Молча катятся партизаны с насыпи, отползают еще несколько метров среди пней деревьев, которые немцы срубили вдоль железной дороги, боясь партизан, и ложатся за деревьями. На востоке уже начинает светлеть. Гедалья мрачен. Он не может вернуться в отряд, не выполнив задания.

— Останемся здесь и ночью попытаемся еще раз.

Оставаться весь день в этой маленькой рощице опасно. Кругом враждебные деревни, да и гарнизон немецкий стоит неподалеку. Анатолий молчит. Трудно решить: он отвечает за жизнь тринадцати человек. Петька, парень-белорус, которому еще не исполнилось семнадцати лет, второй пулеметчик в группе, молча смотрит на проклятый мост. Потом взглядывает на Ваську и ругается:

— Чертова дюжина вместе с тобой, как раз тринадцать… Чего ты к нам прицепился? Все из-за тебя…

Глаза Васьки наполняются слезами. Анатолий усмехается:

— В этом отделении большинство евреев. У нас, Петька, тринадцать — число счастливое.

— У вас, евреев, все наоборот, — ворчит, усатый Павел.

Павел всю дорогу не скрывал недовольство. Еще в лагере он хотел увильнуть от задания. Анатолий никак не раскусит этого парня. Иногда он проявляет отвагу, граничащую с безумием, а иногда — детскую трусость. Черт его поймет. Выпить он мастер. Не моргнув глазом, может опрокинуть в глотку бутылку водки и идти дальше прямо, как будто глотнул чистой родниковой воды.

— Павел, Петька, останемся здесь или вернемся? — намеренно обращается к ним Анатолий.

— Ты командир, тебе решать, — сердито отвечает Павел.

— Останемся.

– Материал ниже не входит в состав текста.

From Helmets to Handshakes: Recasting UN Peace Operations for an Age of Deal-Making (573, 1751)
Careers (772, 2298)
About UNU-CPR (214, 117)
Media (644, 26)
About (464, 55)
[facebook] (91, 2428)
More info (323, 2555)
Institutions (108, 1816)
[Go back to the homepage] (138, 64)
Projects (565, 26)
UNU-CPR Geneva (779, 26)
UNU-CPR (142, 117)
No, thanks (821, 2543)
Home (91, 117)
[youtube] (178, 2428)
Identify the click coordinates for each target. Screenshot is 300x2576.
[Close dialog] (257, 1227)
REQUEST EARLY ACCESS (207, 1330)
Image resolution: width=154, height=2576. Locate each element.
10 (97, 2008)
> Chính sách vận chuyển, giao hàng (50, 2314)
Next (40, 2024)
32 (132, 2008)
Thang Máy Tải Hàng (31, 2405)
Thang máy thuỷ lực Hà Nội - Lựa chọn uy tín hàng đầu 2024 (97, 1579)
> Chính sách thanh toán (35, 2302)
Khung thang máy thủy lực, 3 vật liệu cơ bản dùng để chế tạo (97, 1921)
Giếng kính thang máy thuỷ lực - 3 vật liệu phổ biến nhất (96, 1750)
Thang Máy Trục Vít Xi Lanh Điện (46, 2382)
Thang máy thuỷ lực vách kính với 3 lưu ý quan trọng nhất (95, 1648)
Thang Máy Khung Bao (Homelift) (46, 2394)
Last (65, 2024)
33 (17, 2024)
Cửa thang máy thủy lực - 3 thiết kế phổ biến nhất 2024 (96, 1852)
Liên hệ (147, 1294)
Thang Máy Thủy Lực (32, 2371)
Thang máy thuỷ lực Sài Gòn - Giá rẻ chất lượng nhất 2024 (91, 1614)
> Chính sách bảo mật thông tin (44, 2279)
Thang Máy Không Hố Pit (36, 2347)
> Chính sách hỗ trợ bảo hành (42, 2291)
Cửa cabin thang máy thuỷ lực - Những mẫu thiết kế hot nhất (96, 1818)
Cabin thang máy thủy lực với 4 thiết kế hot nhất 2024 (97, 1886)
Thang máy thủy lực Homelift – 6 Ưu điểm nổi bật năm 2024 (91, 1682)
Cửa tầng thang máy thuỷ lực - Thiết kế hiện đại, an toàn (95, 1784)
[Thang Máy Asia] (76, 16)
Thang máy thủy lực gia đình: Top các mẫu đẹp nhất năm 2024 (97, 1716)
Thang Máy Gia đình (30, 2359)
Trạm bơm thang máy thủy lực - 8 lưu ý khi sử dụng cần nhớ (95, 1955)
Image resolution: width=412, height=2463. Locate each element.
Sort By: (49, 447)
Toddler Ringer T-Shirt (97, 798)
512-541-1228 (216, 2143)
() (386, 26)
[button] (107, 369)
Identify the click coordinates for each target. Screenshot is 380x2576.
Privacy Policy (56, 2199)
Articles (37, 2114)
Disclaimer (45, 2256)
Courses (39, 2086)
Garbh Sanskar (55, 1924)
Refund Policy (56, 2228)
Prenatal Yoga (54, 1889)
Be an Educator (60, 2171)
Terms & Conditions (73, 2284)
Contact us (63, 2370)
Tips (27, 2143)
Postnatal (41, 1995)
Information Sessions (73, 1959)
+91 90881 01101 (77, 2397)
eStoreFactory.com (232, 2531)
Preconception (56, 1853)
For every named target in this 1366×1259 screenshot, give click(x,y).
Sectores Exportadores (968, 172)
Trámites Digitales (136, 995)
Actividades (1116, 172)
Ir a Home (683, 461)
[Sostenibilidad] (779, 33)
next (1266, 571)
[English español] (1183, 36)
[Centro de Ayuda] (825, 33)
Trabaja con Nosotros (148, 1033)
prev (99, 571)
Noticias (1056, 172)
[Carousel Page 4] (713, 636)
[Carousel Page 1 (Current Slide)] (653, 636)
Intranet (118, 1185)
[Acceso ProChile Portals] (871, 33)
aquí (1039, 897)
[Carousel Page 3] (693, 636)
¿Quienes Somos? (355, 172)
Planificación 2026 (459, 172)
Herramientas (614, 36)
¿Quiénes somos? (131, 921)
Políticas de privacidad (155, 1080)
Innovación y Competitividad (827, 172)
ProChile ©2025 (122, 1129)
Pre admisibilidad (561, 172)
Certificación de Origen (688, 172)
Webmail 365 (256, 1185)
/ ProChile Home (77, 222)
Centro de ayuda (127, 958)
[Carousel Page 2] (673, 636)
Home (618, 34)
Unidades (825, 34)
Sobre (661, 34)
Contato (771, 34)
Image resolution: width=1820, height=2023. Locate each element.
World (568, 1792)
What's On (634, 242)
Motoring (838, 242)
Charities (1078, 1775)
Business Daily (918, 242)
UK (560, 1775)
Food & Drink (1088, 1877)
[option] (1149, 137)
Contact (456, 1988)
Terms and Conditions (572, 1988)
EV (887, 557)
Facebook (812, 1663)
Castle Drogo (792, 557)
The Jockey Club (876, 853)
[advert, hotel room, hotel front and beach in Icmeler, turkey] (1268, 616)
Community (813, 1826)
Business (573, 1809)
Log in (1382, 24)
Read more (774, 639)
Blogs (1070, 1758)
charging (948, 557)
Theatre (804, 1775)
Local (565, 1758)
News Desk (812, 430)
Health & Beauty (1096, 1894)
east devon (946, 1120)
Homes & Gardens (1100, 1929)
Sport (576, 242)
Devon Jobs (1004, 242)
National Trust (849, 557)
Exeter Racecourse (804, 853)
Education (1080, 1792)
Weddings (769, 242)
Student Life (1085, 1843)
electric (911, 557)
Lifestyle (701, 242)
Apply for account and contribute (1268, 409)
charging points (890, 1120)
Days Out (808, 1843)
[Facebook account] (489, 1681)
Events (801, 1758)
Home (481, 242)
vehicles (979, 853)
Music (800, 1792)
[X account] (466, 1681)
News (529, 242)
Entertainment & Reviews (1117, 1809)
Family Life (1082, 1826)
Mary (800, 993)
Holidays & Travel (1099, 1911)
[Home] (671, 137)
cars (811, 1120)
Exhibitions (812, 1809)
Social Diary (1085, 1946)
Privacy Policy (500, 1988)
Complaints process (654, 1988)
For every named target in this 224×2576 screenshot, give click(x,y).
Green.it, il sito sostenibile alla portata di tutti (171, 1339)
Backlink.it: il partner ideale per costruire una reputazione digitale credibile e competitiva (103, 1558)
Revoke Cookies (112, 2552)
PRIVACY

Вернуться, чтобы смеялись над нами?! — отвечает Петька и рукавом утирает лицо и шею, на которые стекают с мокрых волос капли воды.

— А что есть будем? — спрашивает Ошер. Он человек практичный, всегда думает налеред.

— Птичье молоко да еще сусликов, — ворчит Павел.

Дождь перестал. Облака разошлись. Над верхушками деревьев поднялось розовое умытое солнце. Капли блестят на траве и на листьях ив, растущих вдоль берега реки. Когда группа партизан переправилась через реку и вошла в лес, солнце уже стояло высоко. Распределили обязанности, и первые часовые заняли свои посты. Остальные растянулись на земле и погрузились в глубокий сон. Васька был голоден. Он торопливо проглотил остаток хлеба и сала, которые носил с собой, и заснул.

Проснулся он от сильного стука. В первый момент ему показалось, что стреляют. Потом он отчетливо услышал стук топора.

Все уже стояли наготове, схватившись за оружие.

— Там мужик рубил деревья. Мы хотели задержать его, да он убежал, сообщил часовой.

— Почему ж не застрелили? — хотел спросить Васька, но тут же сообразил, что выстрелы привлекли бы немецкий патруль.

Анатолий нахмурился. Положение серьезное: мужик может выдать их.

— Может, вернемся? — как бы между прочим спрашивает Ошер.

— Заткнись! — обрывает его Алешка. Гедалья поднимает глаза к небу. Скоро вечер.

— Товарищ командир, нечего ждать, лучше покончить с делом.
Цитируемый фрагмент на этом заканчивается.